Input records Start Marker
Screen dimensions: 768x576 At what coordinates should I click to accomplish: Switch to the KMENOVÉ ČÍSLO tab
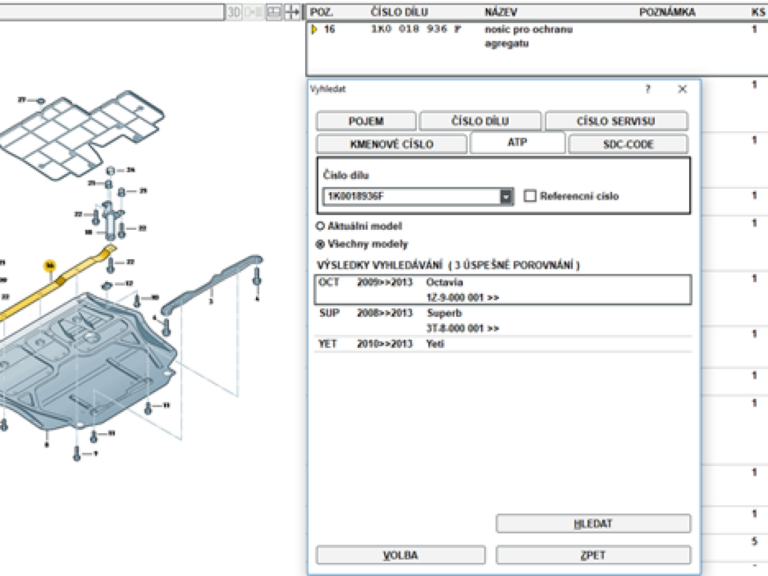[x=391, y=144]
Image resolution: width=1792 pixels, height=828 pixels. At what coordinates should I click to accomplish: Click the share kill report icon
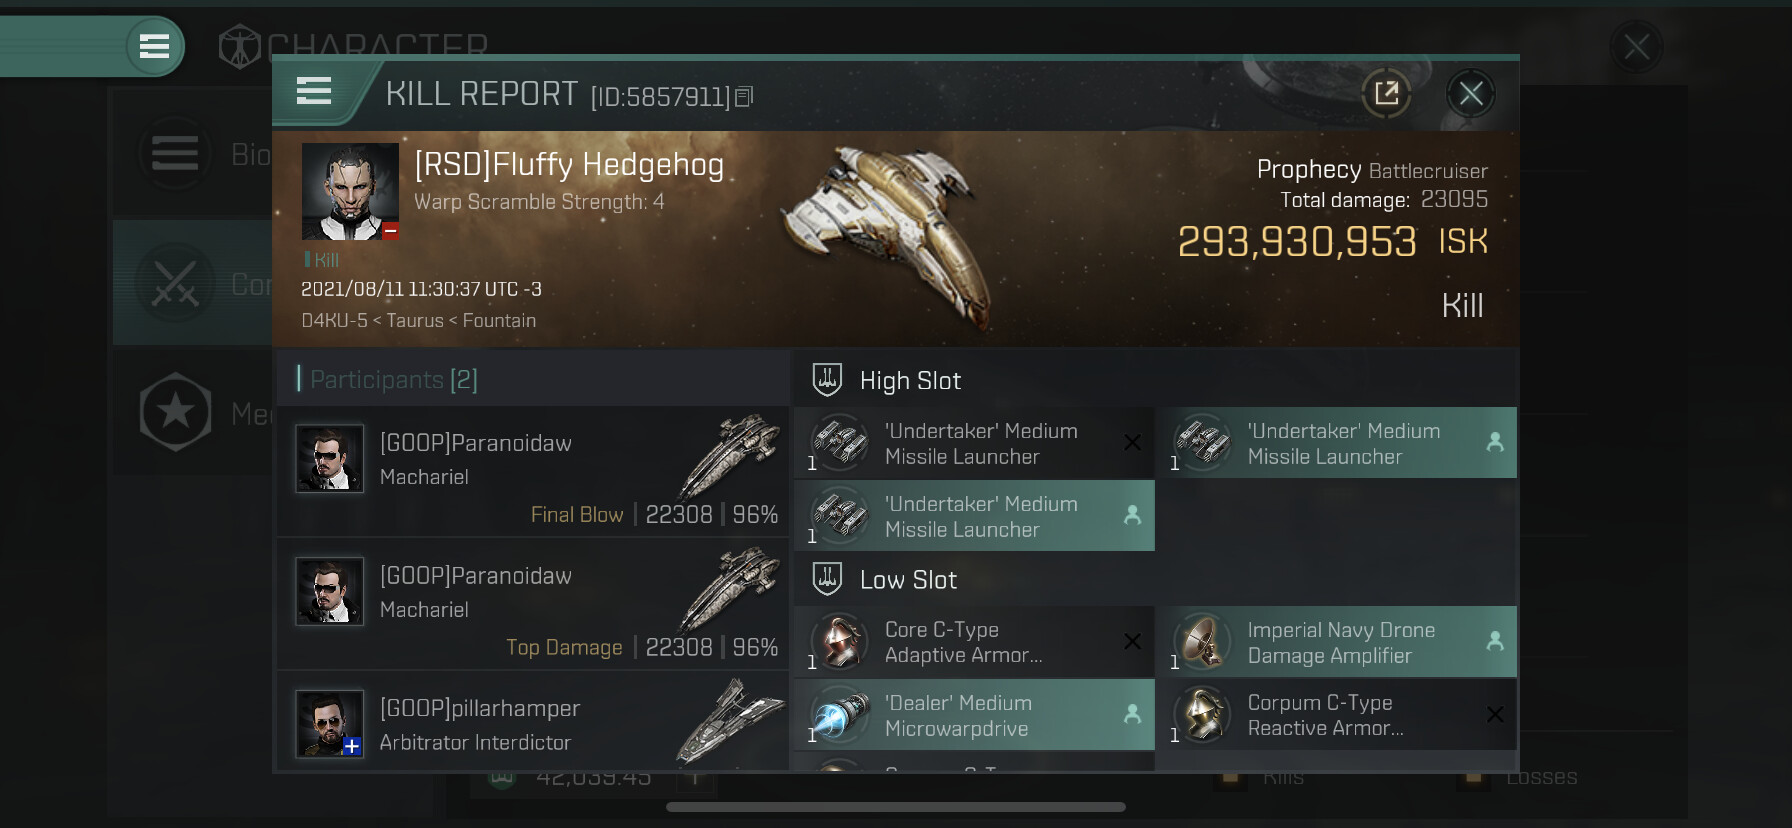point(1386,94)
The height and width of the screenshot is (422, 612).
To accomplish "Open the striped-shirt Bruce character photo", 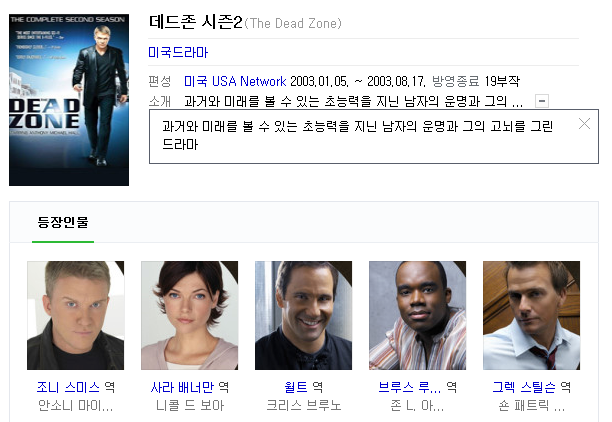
Input records End Marker
Input records Start Marker
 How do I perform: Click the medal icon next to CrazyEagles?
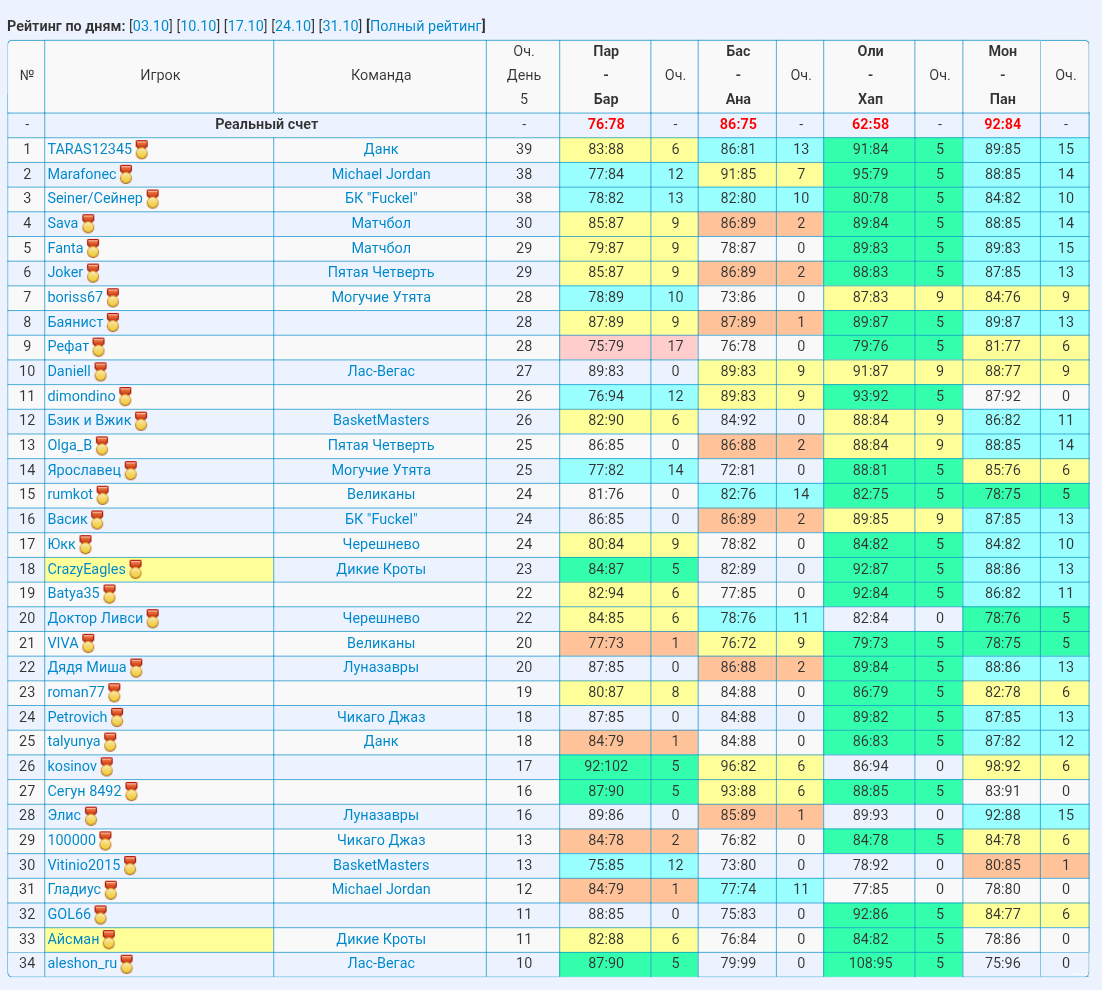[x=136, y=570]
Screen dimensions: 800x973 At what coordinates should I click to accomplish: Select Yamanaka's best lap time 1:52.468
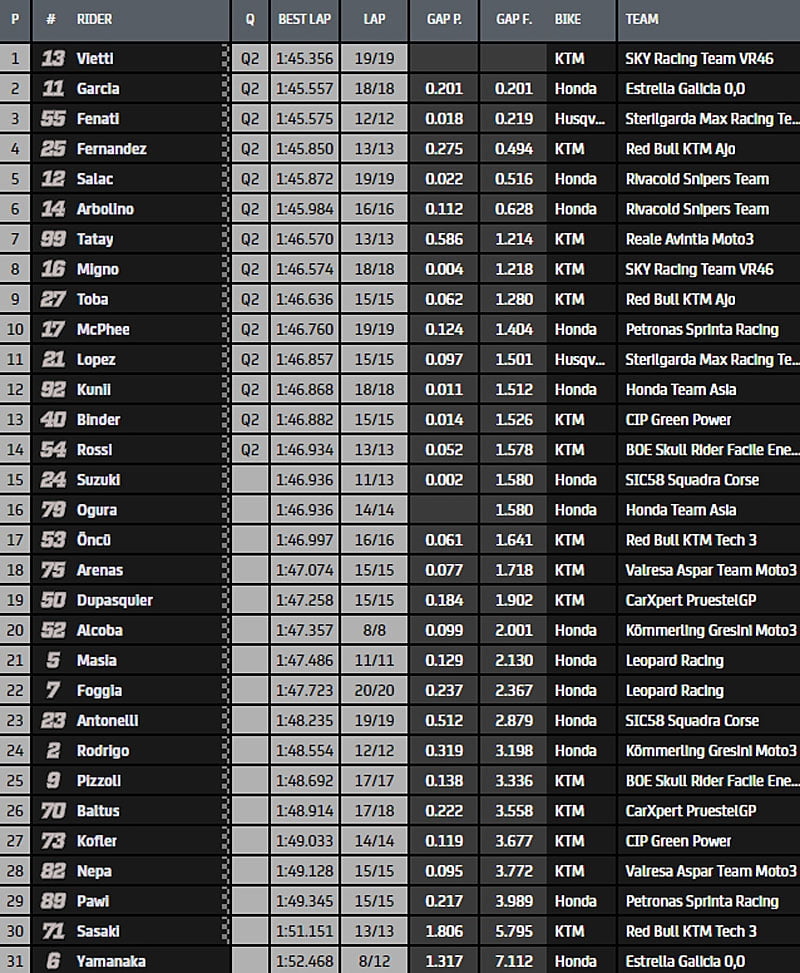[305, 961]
Input records End Marker
Input records Start Marker
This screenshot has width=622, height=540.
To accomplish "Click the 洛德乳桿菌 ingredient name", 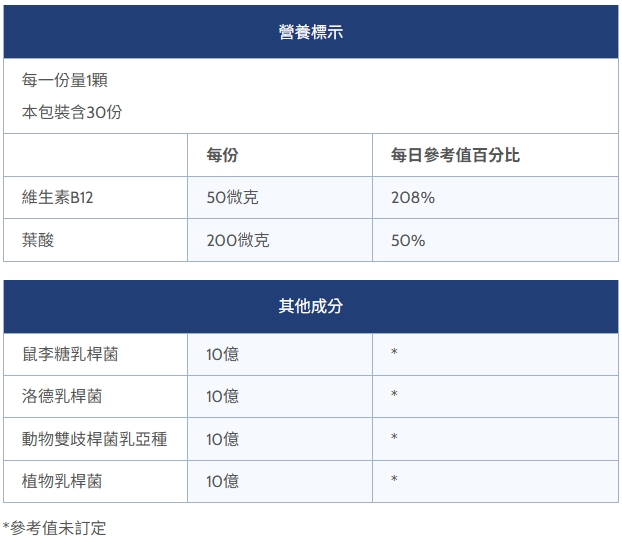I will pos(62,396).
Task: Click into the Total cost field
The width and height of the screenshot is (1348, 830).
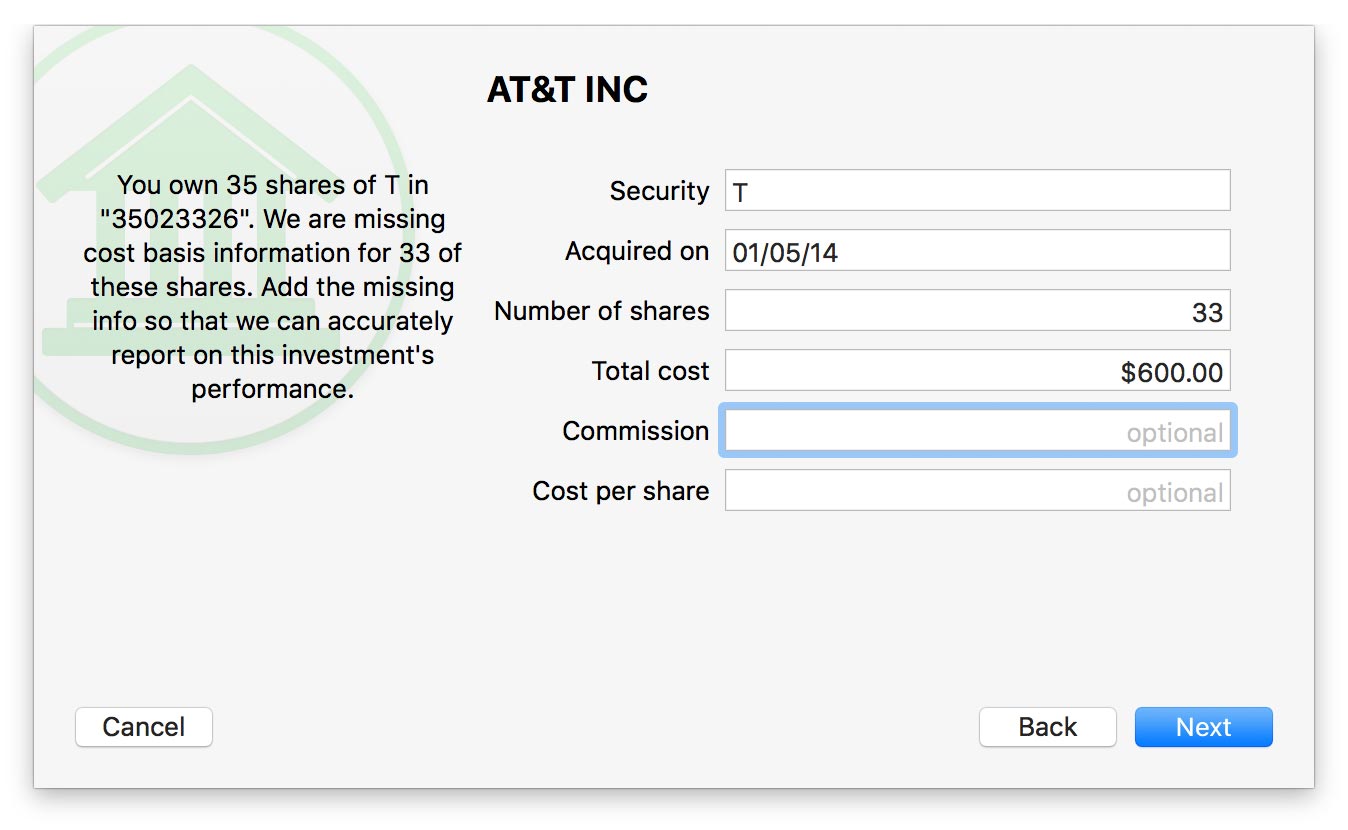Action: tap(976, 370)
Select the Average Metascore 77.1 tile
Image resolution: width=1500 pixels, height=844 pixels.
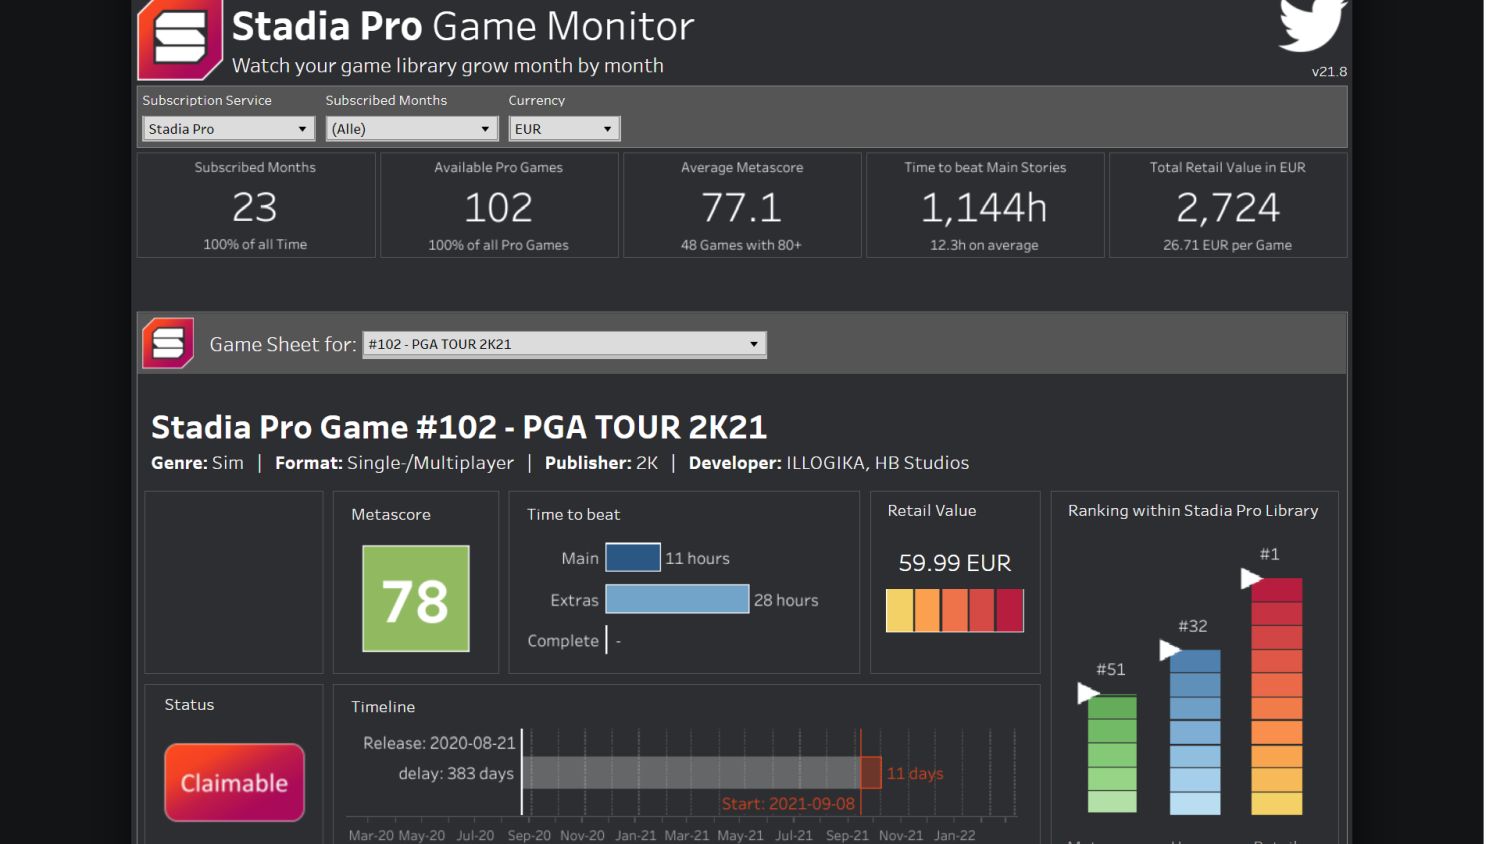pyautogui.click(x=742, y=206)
Input records End Marker
[How to complete this task]:
Take only the lines above from the one that has "Screen dimensions: 768x576" through the one that has "the striped-shirt Bruce" and reproduce them exactly, omitting any pictures.

[Written solution]:
Screen dimensions: 768x576 At what coordinates should I click to accomplish: Switch to the KMENOVÉ ČÍSLO tab
[x=391, y=144]
Image resolution: width=1792 pixels, height=828 pixels. At what coordinates should I click to accomplish: Click the share kill report icon
point(1386,94)
The height and width of the screenshot is (422, 612).
To accomplish "Open the striped-shirt Bruce character photo", 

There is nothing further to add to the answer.